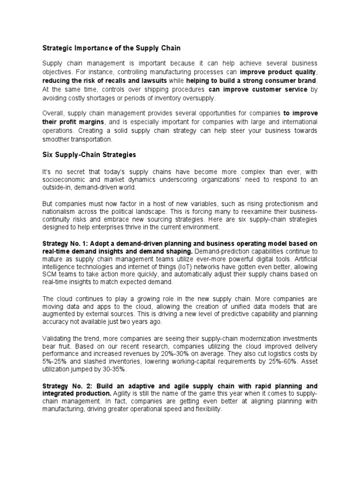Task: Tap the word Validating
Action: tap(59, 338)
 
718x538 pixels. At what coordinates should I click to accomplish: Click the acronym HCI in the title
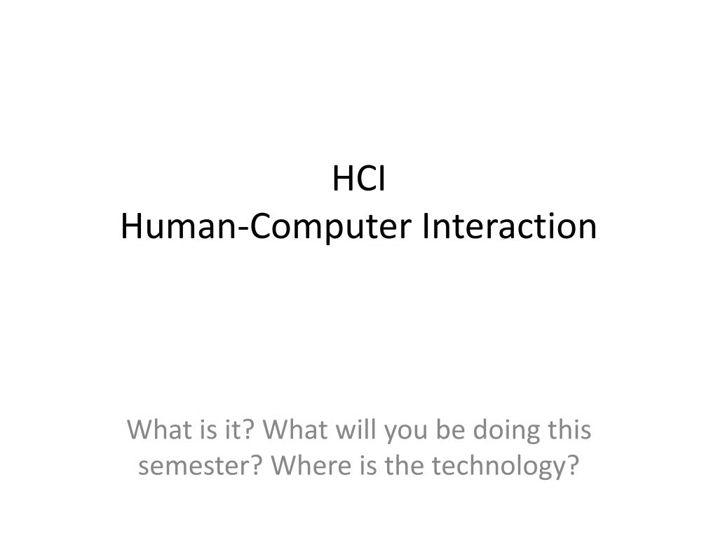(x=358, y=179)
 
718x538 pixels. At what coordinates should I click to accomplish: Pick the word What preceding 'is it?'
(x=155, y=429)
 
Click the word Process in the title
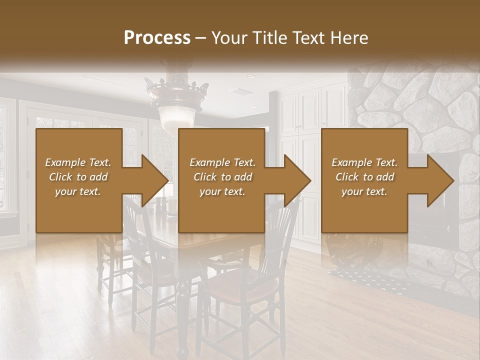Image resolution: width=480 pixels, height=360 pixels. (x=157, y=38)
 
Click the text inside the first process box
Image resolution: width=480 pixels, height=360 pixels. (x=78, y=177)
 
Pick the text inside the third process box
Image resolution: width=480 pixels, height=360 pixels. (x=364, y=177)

==

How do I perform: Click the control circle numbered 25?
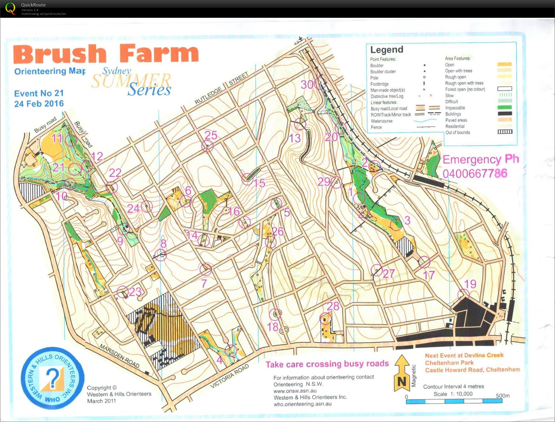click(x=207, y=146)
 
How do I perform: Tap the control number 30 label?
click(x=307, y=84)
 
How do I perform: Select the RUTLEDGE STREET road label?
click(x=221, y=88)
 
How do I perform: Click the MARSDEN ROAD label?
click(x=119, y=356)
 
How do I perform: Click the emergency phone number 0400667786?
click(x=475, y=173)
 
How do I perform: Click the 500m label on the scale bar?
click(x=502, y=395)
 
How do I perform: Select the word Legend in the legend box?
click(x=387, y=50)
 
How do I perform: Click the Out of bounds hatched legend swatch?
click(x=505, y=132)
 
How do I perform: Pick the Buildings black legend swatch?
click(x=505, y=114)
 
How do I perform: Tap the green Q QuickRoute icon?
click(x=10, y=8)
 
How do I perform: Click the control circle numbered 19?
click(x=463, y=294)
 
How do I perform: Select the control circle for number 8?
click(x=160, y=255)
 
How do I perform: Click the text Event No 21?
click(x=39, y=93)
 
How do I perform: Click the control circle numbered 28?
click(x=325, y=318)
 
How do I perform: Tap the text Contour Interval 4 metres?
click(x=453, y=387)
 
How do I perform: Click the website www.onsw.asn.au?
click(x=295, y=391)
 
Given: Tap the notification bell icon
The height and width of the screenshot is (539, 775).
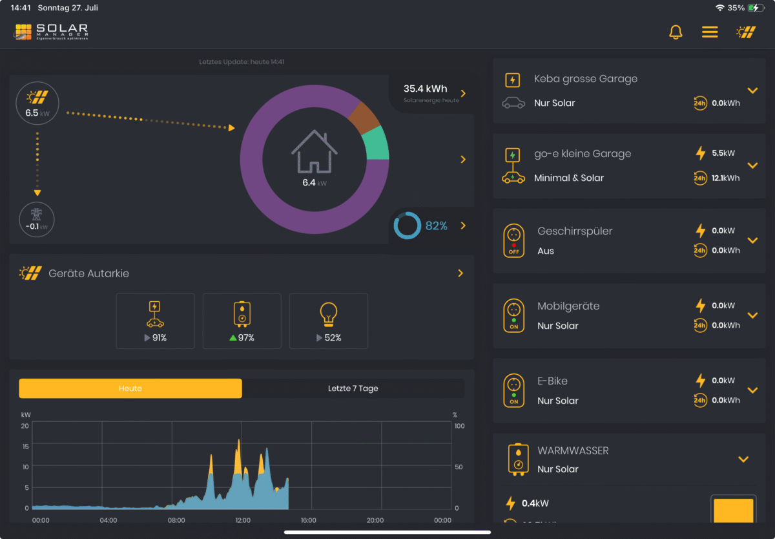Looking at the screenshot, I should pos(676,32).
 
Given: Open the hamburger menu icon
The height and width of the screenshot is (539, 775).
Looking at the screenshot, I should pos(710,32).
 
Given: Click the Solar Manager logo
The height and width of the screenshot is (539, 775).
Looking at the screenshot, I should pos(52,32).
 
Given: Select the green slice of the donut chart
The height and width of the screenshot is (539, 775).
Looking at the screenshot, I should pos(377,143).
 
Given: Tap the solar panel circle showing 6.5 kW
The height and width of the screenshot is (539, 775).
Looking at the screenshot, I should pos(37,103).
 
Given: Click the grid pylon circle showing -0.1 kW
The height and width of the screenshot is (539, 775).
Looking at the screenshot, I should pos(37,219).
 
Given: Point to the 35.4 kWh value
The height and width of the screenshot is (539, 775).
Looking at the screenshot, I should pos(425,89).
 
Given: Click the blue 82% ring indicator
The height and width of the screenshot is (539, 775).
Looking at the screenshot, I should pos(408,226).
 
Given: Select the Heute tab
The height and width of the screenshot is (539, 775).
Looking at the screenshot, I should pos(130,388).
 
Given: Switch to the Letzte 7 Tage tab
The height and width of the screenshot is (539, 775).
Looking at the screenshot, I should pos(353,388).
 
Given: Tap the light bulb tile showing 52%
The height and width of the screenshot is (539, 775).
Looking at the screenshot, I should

==

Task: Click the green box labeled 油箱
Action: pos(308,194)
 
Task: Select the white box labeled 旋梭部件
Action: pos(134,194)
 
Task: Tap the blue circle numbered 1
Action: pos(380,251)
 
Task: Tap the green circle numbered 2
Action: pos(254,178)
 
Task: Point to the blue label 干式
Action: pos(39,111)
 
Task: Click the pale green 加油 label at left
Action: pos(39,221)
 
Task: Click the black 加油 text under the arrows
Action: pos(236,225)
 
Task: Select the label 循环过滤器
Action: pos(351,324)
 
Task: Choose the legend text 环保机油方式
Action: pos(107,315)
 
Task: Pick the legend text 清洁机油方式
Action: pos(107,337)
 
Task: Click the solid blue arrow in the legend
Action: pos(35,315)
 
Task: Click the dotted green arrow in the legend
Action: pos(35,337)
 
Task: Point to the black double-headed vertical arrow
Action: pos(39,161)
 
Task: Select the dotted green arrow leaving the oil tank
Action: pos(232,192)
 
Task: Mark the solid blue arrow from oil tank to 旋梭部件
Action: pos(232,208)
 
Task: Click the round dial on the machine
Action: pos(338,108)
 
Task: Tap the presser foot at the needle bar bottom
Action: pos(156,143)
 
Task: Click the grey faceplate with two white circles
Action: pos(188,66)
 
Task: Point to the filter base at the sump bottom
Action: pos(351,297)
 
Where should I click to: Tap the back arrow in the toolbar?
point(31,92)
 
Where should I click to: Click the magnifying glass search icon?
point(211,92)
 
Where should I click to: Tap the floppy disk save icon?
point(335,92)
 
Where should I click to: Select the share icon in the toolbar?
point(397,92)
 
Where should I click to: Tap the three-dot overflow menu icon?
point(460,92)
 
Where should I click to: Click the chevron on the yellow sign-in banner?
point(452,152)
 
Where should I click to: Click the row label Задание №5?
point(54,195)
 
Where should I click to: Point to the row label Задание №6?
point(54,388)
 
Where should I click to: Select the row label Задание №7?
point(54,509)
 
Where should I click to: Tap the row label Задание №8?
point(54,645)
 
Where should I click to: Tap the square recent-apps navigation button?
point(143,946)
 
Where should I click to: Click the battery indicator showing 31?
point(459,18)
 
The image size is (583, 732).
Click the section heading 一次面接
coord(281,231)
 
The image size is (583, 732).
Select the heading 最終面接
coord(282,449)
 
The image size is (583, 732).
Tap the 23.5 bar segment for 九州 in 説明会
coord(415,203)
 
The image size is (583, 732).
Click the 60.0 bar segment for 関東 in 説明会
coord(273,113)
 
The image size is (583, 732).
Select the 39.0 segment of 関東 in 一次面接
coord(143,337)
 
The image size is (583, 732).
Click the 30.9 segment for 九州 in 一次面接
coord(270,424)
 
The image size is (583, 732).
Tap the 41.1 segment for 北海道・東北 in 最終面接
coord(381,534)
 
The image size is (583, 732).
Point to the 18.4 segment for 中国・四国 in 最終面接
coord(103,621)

§ Set task
Rewrite the items from the line with "Task: Click the dotted" up to and including the line with "point(54,645)", replacing "row label" with "row heading" and changing nothing else.

§ Correct result
Task: Click the dotted green arrow in the legend
Action: pos(35,337)
 
Task: Point to the black double-headed vertical arrow
Action: pos(39,161)
 
Task: Select the dotted green arrow leaving the oil tank
Action: pos(232,192)
 
Task: Mark the solid blue arrow from oil tank to 旋梭部件
Action: pos(232,208)
 
Task: Click the round dial on the machine
Action: pos(338,108)
 
Task: Tap the presser foot at the needle bar bottom
Action: pos(156,143)
 
Task: Click the grey faceplate with two white circles
Action: pos(188,66)
 
Task: Point to the filter base at the sump bottom
Action: pos(351,297)
 
Where should I click to: Tap the back arrow in the toolbar?
point(31,92)
 
Where should I click to: Click the magnifying glass search icon?
point(211,92)
 
Where should I click to: Tap the floppy disk save icon?
point(335,92)
 
Where should I click to: Select the share icon in the toolbar?
point(397,92)
 
Where should I click to: Tap the three-dot overflow menu icon?
point(460,92)
 
Where should I click to: Click the chevron on the yellow sign-in banner?
point(452,152)
 
Where should I click to: Click the row heading Задание №5?
point(54,195)
 
Where should I click to: Point to the row heading Задание №6?
point(54,388)
 
Where should I click to: Select the row heading Задание №7?
point(54,509)
 
Where should I click to: Tap the row heading Задание №8?
point(54,645)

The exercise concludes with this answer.